Write the records below out again word for word, with the pictures removed.

■ Dataset excerpts

+++++

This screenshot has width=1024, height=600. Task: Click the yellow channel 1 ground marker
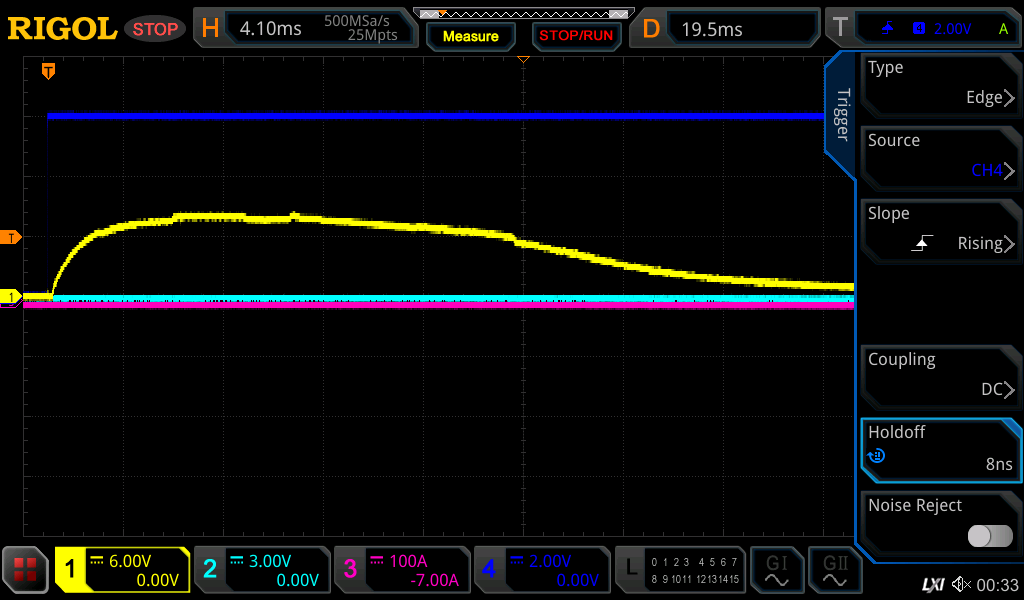click(x=11, y=297)
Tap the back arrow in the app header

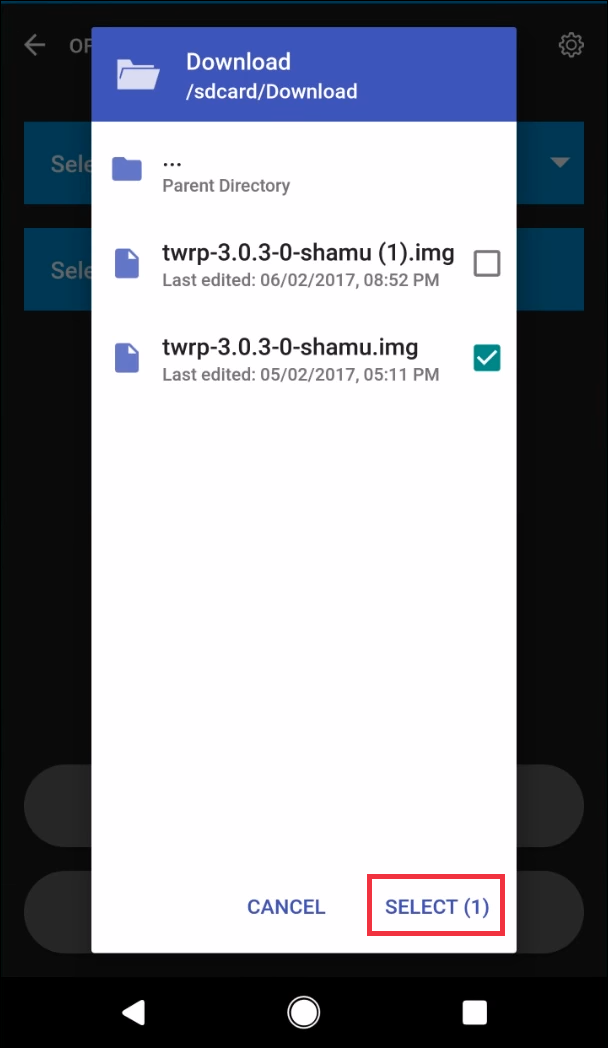click(x=34, y=45)
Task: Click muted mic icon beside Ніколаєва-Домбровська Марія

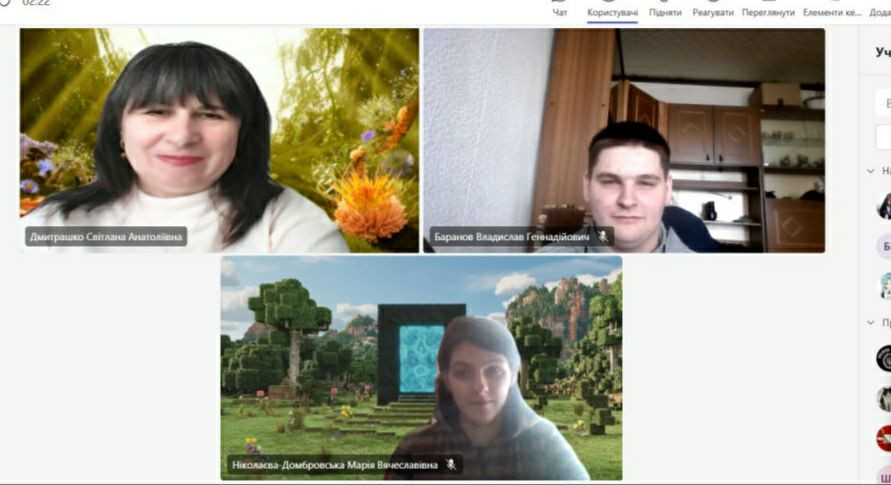Action: (451, 464)
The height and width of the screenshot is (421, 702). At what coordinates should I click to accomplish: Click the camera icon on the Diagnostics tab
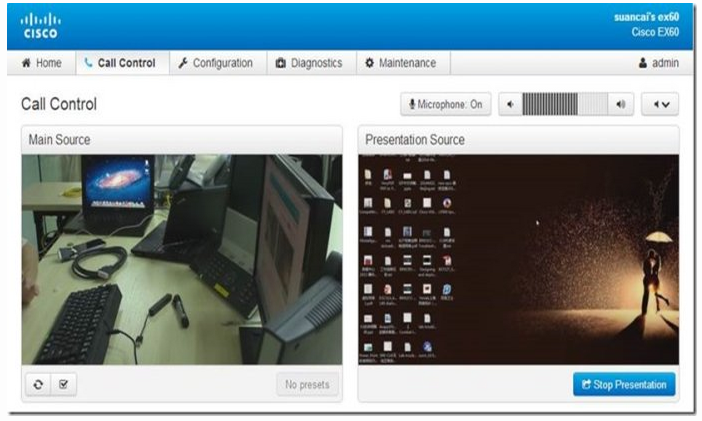[x=281, y=63]
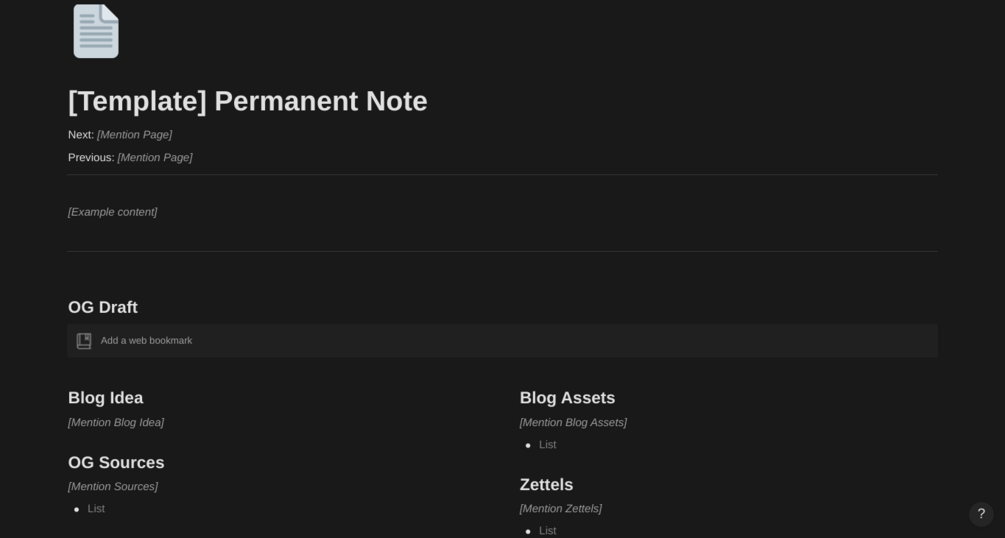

+++++

■ PROBLEM SOLUTION
This screenshot has width=1024, height=600. Task: Click the yellow channel 1 ground marker
click(x=11, y=297)
Tap the back arrow in the app header

click(x=34, y=45)
Task: Click muted mic icon beside Ніколаєва-Домбровська Марія

Action: (451, 464)
The height and width of the screenshot is (421, 702). At what coordinates should I click to accomplish: Click the camera icon on the Diagnostics tab
[x=281, y=63]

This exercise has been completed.